▶ [Stored data]
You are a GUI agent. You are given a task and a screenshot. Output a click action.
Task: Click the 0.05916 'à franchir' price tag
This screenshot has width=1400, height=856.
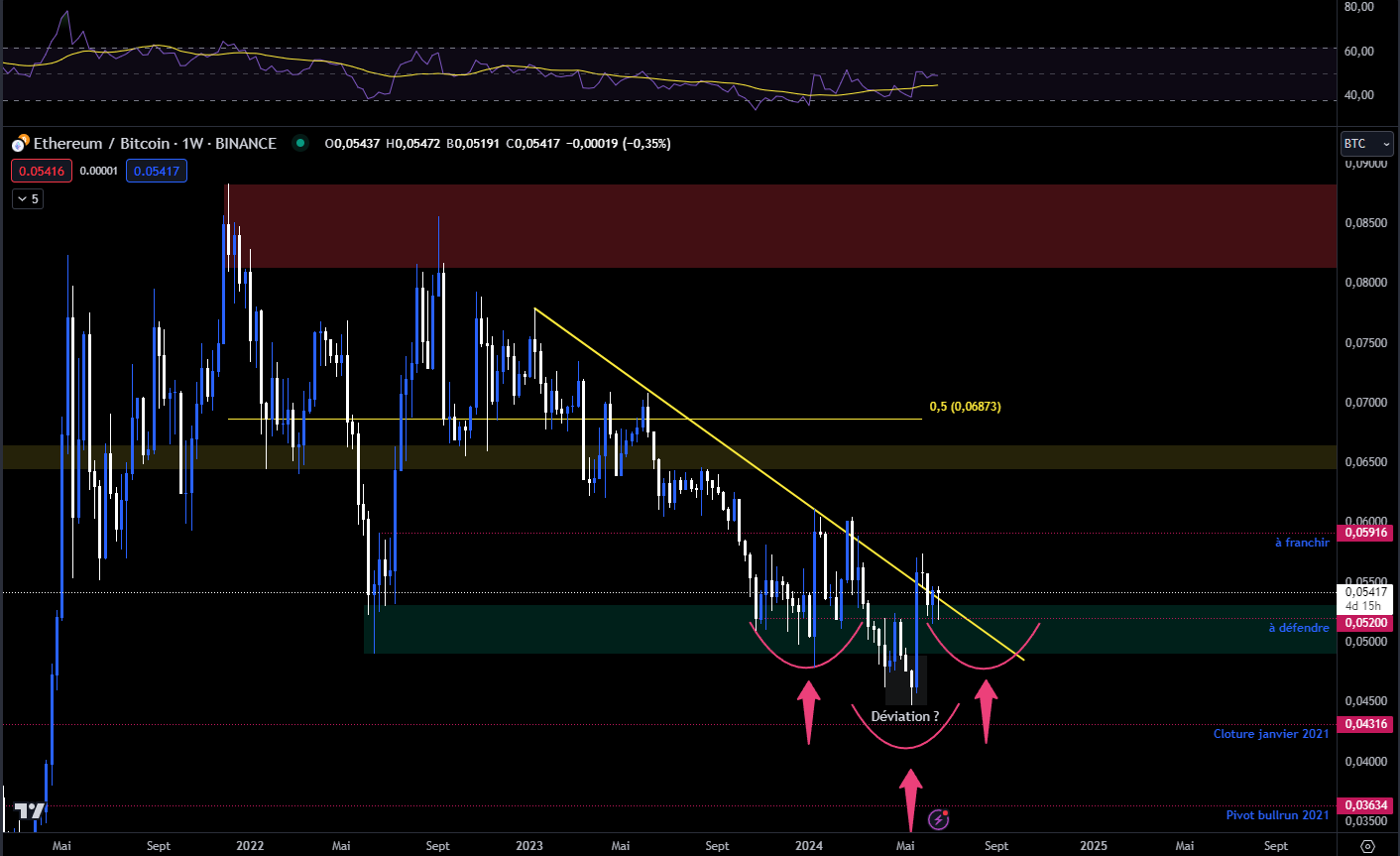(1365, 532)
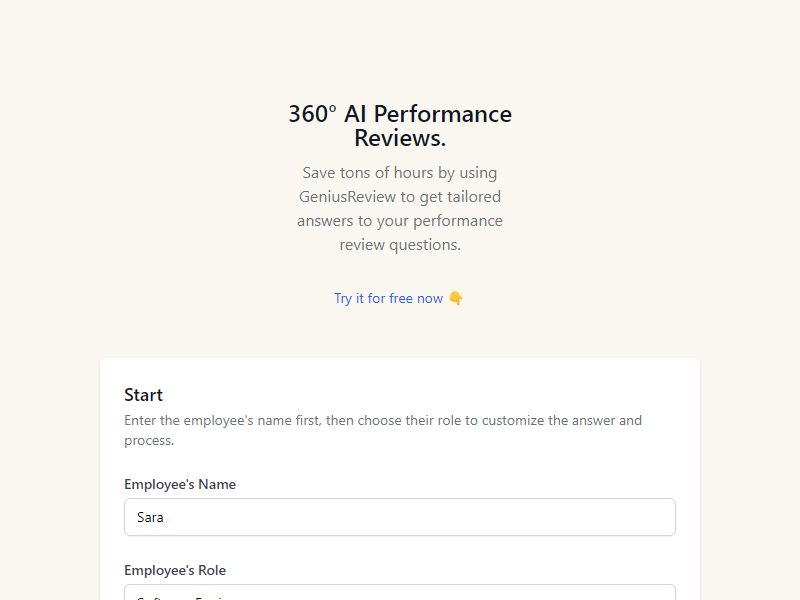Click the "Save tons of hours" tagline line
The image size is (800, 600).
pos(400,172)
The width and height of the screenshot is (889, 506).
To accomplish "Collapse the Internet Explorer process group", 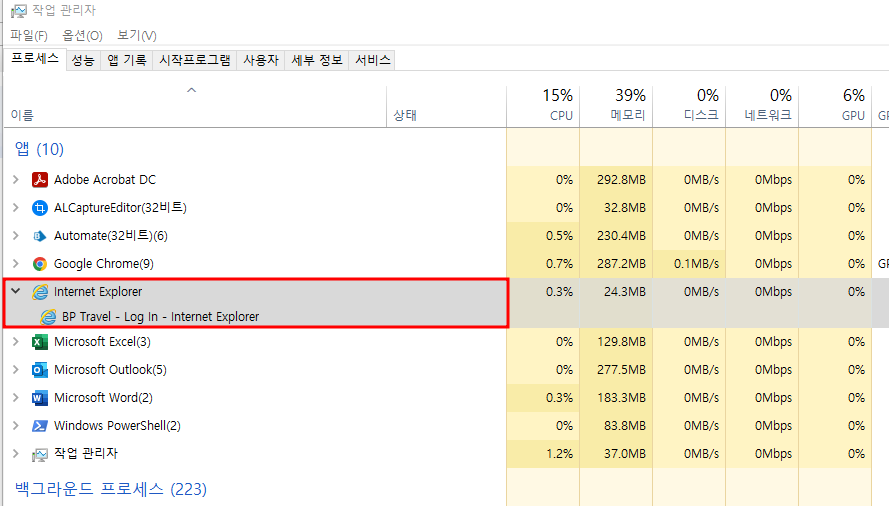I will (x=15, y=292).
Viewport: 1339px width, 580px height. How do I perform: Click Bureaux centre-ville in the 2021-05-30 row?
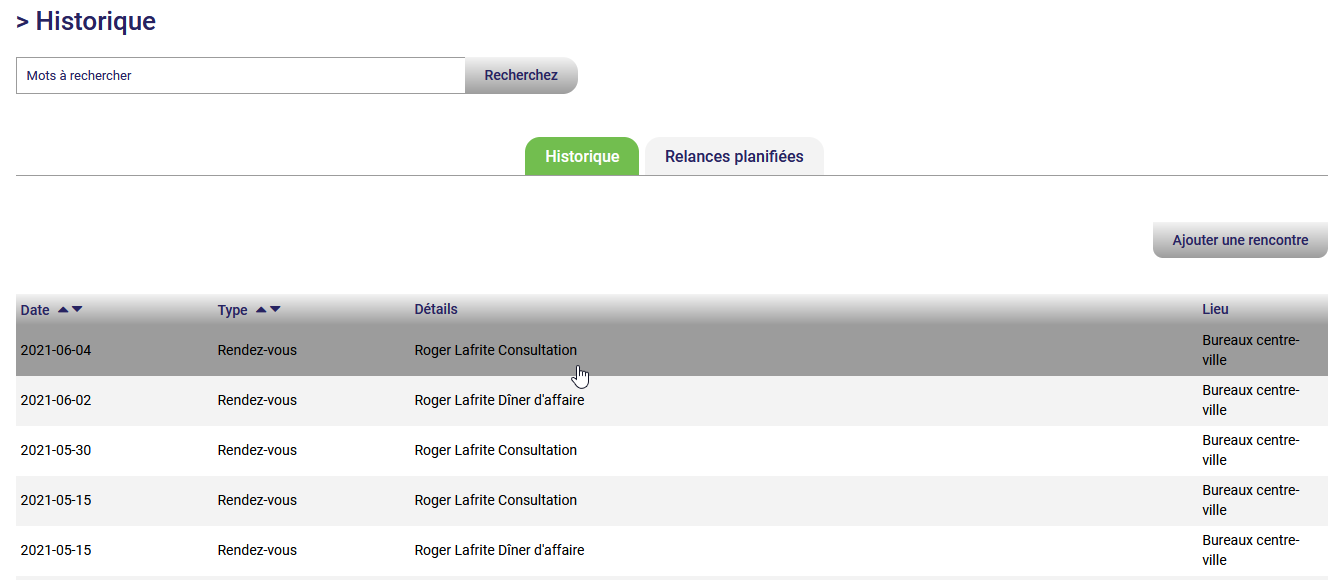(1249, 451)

▶ [Exercise] Copy only the part of the records that runs from the first line to the line with "The width and", ends included, leaving pictures out.

▶ [Result of this exercise]
You are a GUI agent. You are given a task and a screenshot. Output a click action.
Task: Click the 0.05916 'à franchir' price tag
This screenshot has width=1400, height=856.
(1365, 532)
Click the "Save tons of hours" tagline line
The image size is (800, 600).
pos(400,172)
The width and height of the screenshot is (889, 506).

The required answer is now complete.